I feel pretty fortunate that I have such a cool city like Toronto less than a days drive from where I live. I lived in San Francisco once. For a very short time. SF is also an amazing city full of vibrancy and culture, but because of it's geographic, aesthetic and functional accessibility, Toronto beats San Francisco for the coolest little modern city in North America. Keep in mind, I've only been to Quebec City. I'm sure Vancouver's pretty awesome and I'm well aware of Montreal's top notchedness by reputation alone. So, this review is only relative to my experience.
Or maybe it was subject to the fact that I had a kickass time at the TCAF!!
Meeting John Malloy and his wife really set the mood of good vibes for most of the event. We hit it off like we were old college roommates. or prisonmates. I think they only socialized with me because I bought one of his prints. I kid. Cool folks and i really like John's work. Which helps. I attended the after party with them and listened to stories about their dog. It woulda been boring if they weren't so good at telling it. funny in a you-hadda-be-there sorta situation. I kid, again. seriously, great people.
I met a number of other comic artists throughout the festival. Asking questions, passing out the little bit of swag that I had (biz card and sticker). Absolutely loving being amongst so many talented folks. It really was an excess of stimulating visuals. My mind was running wild. as were my eyes.
Stuart Immonen was also there. The man that got me over my hump on my first 2 pages of Channels months ago. This sweet man has been a sort of a compass for me of what I would like my comic art to become. Not in style but in range and storytelling. His critique was precise and unforgiving. Just enough compliment to keep me going, leaving me with lots to think about. I didn't get discouraged because I really wanted him to dig my work. at least enough to say "this is good".
Since that critique, I've found myself asking Stuart various questions on sequential art and sometimes venting on working with the other folks involved with creating ONE. GODDAMMNED. COMIC. and the frustration that can come with that (all this through emails). His simply wise comments grounded me and helped me to better approach this new endeavor I be facing.
So, meeting Stuart was one of my primary functions to attend this awesome event. That and to bump elbows with some of the best and brightest and come away smarter than before. in which meeting Stuart fell into this reasoning. The fact that he was my acting "tutor" gave my finding his booth more urgency. And meeting him and his lovely wife, Kathryn was perfect yet frustrating because I just wanted to buy them both a drink and sit at a booth and talk about books, music, family, etc. Maybe someday...

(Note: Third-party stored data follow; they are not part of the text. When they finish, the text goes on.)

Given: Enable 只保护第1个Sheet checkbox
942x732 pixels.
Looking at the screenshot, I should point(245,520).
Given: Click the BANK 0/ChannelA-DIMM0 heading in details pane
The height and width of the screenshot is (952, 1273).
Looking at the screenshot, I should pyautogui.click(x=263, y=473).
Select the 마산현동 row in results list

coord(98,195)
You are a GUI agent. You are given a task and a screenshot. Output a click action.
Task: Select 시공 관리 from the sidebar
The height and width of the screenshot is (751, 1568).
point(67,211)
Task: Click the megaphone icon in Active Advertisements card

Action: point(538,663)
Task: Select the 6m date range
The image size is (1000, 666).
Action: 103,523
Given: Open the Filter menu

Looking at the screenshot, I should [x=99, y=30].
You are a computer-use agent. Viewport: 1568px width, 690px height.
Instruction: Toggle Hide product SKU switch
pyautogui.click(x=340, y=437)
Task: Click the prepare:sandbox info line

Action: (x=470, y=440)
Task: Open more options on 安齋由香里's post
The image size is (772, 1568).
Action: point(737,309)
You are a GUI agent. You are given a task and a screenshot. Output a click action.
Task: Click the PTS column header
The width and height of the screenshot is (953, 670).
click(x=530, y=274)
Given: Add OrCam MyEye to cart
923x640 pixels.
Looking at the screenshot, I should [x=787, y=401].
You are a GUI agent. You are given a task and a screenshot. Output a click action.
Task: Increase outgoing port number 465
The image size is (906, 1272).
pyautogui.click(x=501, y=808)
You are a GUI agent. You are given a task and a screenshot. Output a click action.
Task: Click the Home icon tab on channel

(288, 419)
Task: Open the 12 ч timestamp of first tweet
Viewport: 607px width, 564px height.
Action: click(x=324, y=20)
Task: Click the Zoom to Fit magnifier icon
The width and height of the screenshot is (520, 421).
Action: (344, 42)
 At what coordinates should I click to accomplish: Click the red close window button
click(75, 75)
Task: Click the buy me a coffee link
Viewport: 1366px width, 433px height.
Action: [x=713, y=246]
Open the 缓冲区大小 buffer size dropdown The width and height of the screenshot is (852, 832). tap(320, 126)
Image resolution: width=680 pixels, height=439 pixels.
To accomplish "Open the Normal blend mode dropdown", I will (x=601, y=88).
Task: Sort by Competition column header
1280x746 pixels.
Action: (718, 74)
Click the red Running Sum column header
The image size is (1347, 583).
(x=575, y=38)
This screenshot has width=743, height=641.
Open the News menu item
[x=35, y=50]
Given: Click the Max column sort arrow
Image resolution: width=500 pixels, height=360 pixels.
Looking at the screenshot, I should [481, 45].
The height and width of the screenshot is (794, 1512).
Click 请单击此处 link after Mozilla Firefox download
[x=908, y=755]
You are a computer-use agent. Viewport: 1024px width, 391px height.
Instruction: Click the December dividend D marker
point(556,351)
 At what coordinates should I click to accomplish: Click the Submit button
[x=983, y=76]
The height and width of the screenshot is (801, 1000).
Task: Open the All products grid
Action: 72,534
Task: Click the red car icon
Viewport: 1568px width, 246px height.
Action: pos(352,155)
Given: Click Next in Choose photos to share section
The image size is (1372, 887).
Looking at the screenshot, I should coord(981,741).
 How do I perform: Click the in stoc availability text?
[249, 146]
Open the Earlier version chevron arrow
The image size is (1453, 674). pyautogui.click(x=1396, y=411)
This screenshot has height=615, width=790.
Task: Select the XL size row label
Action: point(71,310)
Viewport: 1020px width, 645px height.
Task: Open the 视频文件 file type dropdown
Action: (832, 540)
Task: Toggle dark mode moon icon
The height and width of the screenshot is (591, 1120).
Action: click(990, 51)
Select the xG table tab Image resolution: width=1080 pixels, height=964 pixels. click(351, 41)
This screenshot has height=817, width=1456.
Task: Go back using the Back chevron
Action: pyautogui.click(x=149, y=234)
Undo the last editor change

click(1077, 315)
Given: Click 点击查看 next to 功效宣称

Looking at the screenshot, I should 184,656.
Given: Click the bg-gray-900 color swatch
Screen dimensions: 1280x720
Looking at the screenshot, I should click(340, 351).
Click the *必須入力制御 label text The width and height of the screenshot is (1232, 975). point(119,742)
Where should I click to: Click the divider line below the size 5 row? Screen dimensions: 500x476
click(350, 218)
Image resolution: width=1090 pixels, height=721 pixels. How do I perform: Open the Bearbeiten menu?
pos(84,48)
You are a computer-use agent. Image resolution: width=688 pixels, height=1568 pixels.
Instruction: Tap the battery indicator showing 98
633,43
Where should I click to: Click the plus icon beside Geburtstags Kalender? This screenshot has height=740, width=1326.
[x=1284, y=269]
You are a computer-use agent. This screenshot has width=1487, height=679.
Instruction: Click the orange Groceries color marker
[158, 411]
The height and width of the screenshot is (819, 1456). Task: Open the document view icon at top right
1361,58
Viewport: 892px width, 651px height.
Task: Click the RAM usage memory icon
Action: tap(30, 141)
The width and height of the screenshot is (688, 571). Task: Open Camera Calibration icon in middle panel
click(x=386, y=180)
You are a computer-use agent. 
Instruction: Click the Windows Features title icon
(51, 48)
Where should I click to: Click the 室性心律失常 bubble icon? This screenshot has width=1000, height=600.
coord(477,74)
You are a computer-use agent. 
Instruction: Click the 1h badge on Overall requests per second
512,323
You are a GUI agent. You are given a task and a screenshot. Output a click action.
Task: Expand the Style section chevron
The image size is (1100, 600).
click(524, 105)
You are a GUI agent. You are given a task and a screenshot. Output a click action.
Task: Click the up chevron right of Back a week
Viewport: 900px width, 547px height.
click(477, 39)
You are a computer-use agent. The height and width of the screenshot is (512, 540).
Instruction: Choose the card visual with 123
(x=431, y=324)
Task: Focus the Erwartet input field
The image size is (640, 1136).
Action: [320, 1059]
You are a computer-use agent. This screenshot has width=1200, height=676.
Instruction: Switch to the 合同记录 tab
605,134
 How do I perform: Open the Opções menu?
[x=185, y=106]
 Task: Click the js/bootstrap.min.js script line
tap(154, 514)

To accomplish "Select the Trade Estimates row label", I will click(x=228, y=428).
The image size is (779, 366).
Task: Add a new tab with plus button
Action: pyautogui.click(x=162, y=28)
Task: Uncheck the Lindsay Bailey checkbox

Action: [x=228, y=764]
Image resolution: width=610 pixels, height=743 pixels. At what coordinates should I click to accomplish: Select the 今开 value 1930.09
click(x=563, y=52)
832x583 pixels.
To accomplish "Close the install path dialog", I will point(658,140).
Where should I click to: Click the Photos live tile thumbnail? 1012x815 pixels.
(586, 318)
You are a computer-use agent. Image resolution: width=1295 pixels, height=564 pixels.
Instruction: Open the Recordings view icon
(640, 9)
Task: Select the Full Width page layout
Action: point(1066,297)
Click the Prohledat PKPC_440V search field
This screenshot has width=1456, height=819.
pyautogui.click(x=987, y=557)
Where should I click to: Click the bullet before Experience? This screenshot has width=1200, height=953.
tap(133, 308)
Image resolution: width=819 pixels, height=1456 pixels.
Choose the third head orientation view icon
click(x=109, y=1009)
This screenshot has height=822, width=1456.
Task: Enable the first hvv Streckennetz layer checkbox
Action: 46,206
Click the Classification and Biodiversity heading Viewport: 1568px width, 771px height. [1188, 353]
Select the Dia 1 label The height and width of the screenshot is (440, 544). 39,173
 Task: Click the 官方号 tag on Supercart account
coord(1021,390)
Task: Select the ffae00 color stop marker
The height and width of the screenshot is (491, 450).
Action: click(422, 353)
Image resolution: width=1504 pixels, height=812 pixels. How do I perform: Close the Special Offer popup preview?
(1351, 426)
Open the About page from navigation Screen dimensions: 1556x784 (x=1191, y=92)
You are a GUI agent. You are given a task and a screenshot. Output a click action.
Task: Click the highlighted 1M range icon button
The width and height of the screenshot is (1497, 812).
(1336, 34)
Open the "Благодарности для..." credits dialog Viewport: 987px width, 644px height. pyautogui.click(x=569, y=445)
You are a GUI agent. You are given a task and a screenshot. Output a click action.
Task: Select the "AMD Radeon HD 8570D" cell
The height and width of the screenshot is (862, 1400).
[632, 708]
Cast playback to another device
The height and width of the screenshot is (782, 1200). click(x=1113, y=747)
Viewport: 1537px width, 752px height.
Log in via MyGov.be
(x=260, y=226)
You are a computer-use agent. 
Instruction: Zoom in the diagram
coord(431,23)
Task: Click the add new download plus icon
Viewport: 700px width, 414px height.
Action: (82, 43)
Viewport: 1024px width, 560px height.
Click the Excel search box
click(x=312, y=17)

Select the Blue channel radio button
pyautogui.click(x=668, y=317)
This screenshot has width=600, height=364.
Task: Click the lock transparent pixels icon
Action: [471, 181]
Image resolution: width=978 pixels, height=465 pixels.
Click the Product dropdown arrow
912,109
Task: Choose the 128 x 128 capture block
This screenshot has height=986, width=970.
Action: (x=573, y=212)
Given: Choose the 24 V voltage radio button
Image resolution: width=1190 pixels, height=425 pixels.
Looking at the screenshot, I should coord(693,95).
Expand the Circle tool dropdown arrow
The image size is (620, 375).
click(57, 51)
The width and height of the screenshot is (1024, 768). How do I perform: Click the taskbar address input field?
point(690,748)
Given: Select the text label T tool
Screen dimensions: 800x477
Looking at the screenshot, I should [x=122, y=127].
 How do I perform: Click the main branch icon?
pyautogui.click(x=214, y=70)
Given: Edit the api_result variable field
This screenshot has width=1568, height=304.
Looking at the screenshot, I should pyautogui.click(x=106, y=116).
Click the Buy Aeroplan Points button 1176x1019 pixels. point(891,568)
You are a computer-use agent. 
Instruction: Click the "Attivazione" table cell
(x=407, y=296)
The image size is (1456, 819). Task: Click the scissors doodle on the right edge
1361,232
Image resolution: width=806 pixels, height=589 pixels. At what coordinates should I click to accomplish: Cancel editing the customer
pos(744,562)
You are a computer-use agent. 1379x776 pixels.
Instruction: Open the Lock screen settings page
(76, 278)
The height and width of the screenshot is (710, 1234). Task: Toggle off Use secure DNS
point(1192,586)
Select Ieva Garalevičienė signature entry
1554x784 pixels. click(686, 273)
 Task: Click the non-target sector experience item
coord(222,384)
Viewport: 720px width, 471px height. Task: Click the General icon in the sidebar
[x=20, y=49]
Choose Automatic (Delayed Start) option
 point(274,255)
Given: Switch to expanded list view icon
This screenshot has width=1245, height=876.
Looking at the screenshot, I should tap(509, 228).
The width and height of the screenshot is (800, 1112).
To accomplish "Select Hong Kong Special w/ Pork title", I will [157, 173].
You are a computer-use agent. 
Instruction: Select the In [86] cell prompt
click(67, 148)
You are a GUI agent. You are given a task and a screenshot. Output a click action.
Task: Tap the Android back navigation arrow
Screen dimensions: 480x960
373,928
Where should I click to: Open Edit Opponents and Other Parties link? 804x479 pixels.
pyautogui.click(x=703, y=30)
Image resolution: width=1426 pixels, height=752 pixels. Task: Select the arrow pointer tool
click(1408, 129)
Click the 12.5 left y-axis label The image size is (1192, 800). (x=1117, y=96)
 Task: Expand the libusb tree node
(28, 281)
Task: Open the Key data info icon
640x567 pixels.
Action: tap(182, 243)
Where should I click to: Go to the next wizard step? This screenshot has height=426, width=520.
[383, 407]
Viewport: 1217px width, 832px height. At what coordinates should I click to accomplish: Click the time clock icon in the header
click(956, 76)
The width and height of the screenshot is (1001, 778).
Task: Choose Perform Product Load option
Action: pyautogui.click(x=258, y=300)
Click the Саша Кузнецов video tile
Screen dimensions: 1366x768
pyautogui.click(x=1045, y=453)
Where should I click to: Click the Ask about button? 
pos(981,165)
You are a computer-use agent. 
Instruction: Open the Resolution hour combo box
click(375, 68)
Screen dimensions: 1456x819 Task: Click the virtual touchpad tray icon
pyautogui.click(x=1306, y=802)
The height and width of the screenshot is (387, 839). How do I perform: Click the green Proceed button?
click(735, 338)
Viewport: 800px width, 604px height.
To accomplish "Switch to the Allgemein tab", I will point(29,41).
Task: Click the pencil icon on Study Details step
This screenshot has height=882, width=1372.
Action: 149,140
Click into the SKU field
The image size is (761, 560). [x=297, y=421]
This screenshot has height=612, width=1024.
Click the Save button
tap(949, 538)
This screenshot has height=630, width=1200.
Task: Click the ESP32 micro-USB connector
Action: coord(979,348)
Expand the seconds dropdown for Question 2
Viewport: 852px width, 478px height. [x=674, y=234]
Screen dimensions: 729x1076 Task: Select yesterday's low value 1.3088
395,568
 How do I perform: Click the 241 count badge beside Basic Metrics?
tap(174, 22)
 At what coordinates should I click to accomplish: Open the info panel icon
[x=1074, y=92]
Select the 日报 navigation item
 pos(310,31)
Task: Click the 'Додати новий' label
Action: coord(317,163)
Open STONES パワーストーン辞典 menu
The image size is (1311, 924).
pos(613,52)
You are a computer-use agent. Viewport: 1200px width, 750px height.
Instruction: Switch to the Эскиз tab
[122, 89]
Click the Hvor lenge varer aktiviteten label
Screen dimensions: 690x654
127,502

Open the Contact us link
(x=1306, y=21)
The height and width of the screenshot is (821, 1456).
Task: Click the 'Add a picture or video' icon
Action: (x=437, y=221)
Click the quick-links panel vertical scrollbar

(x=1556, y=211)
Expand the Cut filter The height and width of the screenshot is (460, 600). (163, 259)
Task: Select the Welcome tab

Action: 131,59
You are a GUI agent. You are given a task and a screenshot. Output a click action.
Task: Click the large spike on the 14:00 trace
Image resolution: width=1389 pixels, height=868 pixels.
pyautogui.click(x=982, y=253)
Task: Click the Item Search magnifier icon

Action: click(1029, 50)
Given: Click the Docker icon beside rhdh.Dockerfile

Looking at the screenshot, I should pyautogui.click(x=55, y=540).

I walked away from this festival a wiser comic artist because of the following pros:
These folks took the time to say a little more than they needed to. Their generosity is much appreciated. Thanks for taking the time and tolerating my lack of confidence.
After attending this festival, it gave me a stronger feeling of what I am doing as an illustrator and how I want to do it. I feel inspired. Almost giddy with creativity. So, shut up, Brandon, and get back to work. You're getting paid for this now. and people are watching. At least, I hope so.
one of the things I regret about the festival was that I brought a camera but didn't take one damn photo. I'm just not much of a camera person. I guess that's something else I can learn from Stuart. That dudes flicker-happy (or Flickr-happy).